The Portrait of a Lady, by Henry James, is part of the Barnes & Noble Classics series, which offers quality editions at affordable prices to the student and the general reader, including new scholarship, thoughtful design, and pages of carefully crafted extras. Here are some of the remarkable features of Barnes & Noble Classics:

  • New introductions commissioned from today's top writers and scholars
  • Biographies of the authors
  • Chronologies of contemporary historical, biographical, and cultural events
  • Footnotes and endnotes
  • Selective discussions of imitations, parodies, poems, books, plays, paintings, operas, statuary, and films inspired by the work
  • Comments by other famous authors
  • Study questions to challenge the reader's viewpoints and expectations
  • Bibliographies for further reading
  • Indices & Glossaries, when appropriate
All editions are beautifully designed and are printed to superior specifications; some include illustrations of historical interest. Barnes & Noble Classics pulls together a constellation of influences—biographical, historical, and literary—to enrich each reader's understanding of these enduring works.

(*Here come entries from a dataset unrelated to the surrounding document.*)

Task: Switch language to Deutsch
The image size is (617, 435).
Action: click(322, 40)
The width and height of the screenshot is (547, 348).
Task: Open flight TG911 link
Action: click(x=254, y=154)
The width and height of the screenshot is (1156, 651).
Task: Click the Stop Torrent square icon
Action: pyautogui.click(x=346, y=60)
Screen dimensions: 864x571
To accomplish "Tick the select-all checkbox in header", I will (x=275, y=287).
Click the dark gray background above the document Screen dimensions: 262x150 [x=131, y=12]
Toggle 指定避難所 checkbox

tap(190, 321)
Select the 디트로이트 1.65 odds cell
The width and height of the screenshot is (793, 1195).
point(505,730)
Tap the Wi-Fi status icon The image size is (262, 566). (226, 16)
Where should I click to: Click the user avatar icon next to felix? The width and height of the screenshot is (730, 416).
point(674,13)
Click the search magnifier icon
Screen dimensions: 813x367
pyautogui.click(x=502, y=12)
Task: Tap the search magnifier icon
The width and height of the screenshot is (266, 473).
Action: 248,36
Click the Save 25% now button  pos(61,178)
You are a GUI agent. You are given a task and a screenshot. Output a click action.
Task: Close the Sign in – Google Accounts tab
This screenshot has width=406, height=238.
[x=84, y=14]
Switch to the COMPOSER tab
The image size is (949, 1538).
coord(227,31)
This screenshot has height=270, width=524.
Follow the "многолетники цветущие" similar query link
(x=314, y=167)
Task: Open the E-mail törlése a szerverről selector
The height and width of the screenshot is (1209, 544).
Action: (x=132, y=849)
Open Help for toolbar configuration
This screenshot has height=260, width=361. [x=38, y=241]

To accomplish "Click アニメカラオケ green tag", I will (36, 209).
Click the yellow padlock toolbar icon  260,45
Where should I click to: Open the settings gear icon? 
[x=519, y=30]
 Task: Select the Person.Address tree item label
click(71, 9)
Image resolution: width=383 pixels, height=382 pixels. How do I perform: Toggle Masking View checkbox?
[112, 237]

Widely regarded as Henry James’s greatest masterpiece, The Portrait of a Lady features one of the author’s most magnificent heroines: Isabel Archer, a beautiful, spirited American who becomes a victim of her provincialism during her travels in Europe.

As the story begins, Isabel, resolved to determine her own fate, has turned down two eligible suitors. Her cousin, who is dying of tuberculosis, secretly gives her an inheritance so that she can remain independent and fulfill a grand destiny, but the fortune only leads her to make a tragic choice and marry Gilbert Osmond, an American expatriate who lives in Florence. Outwardly charming and cultivated, but fundamentally cold and cruel, Osmond only brings heartbreak and ruin to Isabel’s life. Yet she survives as she begins to realize that true freedom means living with her choices and their consequences.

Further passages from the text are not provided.